Not to mention, the Garmin ecosystem is probably the best ecosystem there is for serious athletes.

The only thing that holds me back is the price. It costs upwards of $650 which, I feel, is too much for me and most people. But, if you can afford it, it’s a solid buy and I highly recommend it! You can get it on Amazon.

Coros Apex Pro

If you’re not the “extra features” kind of guy, the Coros Apex Pro is a great alternative to the Garmin Fenix 6.

It does all the basic functions of a GPS watch but it doesn’t have the extras like an on-wrist payment, and built-in music.

It has a longer battery life (40 hours), a stronger and more scratch-resistant screen, and a more affordable price. You can check the price on Amazon.

Coros Pace 2

If you’re looking for an affordable yet very reliable watch, the Coros Pace 2 is the best you can get.

It has 30 hours of battery life in Full-GPS mode which is more than enough for a whole day of trail running.

It also has some extra features. It has a full-body muscle heat map that shows you areas of your body that are overworked so you can plan your next training session better (very useful if you’re someone who does strengthening exercises).

And the best thing about it… You’re paying less than half of what you’ll pay for the two watches I mentioned above. You can check the price on Amazon.

Final Thoughts

Having a GPS watch is a great tool to maximize your training. To get the most value from it, you have to make sure that you invest in an accurate GPS watch.
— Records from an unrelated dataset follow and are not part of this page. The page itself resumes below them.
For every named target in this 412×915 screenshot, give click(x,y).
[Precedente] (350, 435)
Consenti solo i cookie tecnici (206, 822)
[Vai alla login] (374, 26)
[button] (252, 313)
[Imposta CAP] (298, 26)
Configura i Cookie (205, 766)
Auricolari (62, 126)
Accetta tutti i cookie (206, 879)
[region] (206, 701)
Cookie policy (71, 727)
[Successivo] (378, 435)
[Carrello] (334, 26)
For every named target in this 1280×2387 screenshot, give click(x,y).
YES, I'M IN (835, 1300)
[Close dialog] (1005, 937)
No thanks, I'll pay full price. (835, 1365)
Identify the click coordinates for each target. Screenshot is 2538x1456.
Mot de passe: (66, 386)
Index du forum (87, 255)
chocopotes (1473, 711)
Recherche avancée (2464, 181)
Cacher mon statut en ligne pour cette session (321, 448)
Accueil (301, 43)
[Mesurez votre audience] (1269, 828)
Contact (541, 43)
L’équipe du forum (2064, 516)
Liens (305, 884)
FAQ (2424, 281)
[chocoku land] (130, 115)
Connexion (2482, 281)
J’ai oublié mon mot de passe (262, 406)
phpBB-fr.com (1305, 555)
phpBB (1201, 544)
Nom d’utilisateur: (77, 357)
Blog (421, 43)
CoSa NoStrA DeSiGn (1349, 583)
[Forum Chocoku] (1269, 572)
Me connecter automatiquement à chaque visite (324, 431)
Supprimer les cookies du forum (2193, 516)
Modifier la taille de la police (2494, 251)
All of the watches I’ve mentioned above are accurate and are used by a lot of athletes, professionals, and amateurs, for their day-to-day training.

Nicho Mauricio

Running wasn't always my favorite sport. I was a CrossFit athlete and I loved every bit of it. But since the pandemic began, I was forced to stay away from the gym and train at home instead. Things got boring. That's when I decided to trail run with my friends. I instantly got hooked. So I started training and researching all things running. As a beginner, I want to buy only the best running gear and do only the best practices. This blog is where I share what I've learned in my journey and my experiences as a runner.